Saved data entries:
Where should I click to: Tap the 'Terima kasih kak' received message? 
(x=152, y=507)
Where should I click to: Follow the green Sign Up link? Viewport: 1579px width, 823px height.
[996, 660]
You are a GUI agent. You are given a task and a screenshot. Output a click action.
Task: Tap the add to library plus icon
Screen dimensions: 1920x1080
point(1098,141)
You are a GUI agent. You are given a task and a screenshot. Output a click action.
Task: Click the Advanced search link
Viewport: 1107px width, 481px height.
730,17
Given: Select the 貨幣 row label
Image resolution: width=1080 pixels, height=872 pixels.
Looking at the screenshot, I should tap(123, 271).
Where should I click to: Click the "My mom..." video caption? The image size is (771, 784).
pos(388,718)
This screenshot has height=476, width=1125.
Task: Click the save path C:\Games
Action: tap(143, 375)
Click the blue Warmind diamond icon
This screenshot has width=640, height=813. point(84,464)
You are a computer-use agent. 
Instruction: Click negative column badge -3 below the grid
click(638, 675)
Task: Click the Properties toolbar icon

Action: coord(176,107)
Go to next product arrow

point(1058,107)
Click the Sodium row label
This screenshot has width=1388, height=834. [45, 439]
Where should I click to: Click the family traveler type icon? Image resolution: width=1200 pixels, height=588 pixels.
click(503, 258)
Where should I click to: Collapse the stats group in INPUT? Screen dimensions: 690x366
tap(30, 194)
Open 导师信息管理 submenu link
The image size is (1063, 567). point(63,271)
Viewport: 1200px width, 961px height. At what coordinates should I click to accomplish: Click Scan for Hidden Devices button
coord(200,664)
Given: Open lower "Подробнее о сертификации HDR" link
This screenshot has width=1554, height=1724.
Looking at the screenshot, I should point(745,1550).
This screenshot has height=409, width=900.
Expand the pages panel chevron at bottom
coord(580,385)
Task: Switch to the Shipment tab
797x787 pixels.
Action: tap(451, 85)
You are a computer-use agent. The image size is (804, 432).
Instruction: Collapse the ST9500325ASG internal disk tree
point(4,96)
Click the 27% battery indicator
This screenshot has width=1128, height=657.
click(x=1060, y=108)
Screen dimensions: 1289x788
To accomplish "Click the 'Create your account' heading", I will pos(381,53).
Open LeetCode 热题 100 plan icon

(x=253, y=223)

What is expected ▸ Line by line, copy the entries above exactly as they appear.

Result of the task ▸
Where should I click to: Tap the 'Terima kasih kak' received message? 
(x=152, y=507)
Where should I click to: Follow the green Sign Up link? Viewport: 1579px width, 823px height.
[996, 660]
You are a GUI agent. You are given a task and a screenshot. Output a click action.
Task: Tap the add to library plus icon
Screen dimensions: 1920x1080
point(1098,141)
You are a GUI agent. You are given a task and a screenshot. Output a click action.
Task: Click the Advanced search link
Viewport: 1107px width, 481px height.
730,17
Given: Select the 貨幣 row label
Image resolution: width=1080 pixels, height=872 pixels.
Looking at the screenshot, I should tap(123, 271).
Where should I click to: Click the "My mom..." video caption? The image size is (771, 784).
pos(388,718)
This screenshot has height=476, width=1125.
Task: Click the save path C:\Games
Action: tap(143, 375)
Click the blue Warmind diamond icon
This screenshot has width=640, height=813. point(84,464)
You are a computer-use agent. 
Instruction: Click negative column badge -3 below the grid
click(638, 675)
Task: Click the Properties toolbar icon

Action: coord(176,107)
Go to next product arrow

point(1058,107)
Click the Sodium row label
This screenshot has width=1388, height=834. [45, 439]
Where should I click to: Click the family traveler type icon? Image resolution: width=1200 pixels, height=588 pixels.
click(503, 258)
Where should I click to: Collapse the stats group in INPUT? Screen dimensions: 690x366
tap(30, 194)
Open 导师信息管理 submenu link
The image size is (1063, 567). point(63,271)
Viewport: 1200px width, 961px height. At what coordinates should I click to accomplish: Click Scan for Hidden Devices button
coord(200,664)
Given: Open lower "Подробнее о сертификации HDR" link
This screenshot has width=1554, height=1724.
Looking at the screenshot, I should point(745,1550).
This screenshot has height=409, width=900.
Expand the pages panel chevron at bottom
coord(580,385)
Task: Switch to the Shipment tab
797x787 pixels.
Action: tap(451, 85)
You are a computer-use agent. The image size is (804, 432).
Instruction: Collapse the ST9500325ASG internal disk tree
point(4,96)
Click the 27% battery indicator
This screenshot has width=1128, height=657.
click(x=1060, y=108)
Screen dimensions: 1289x788
To accomplish "Click the 'Create your account' heading", I will pos(381,53).
Open LeetCode 热题 100 plan icon

(x=253, y=223)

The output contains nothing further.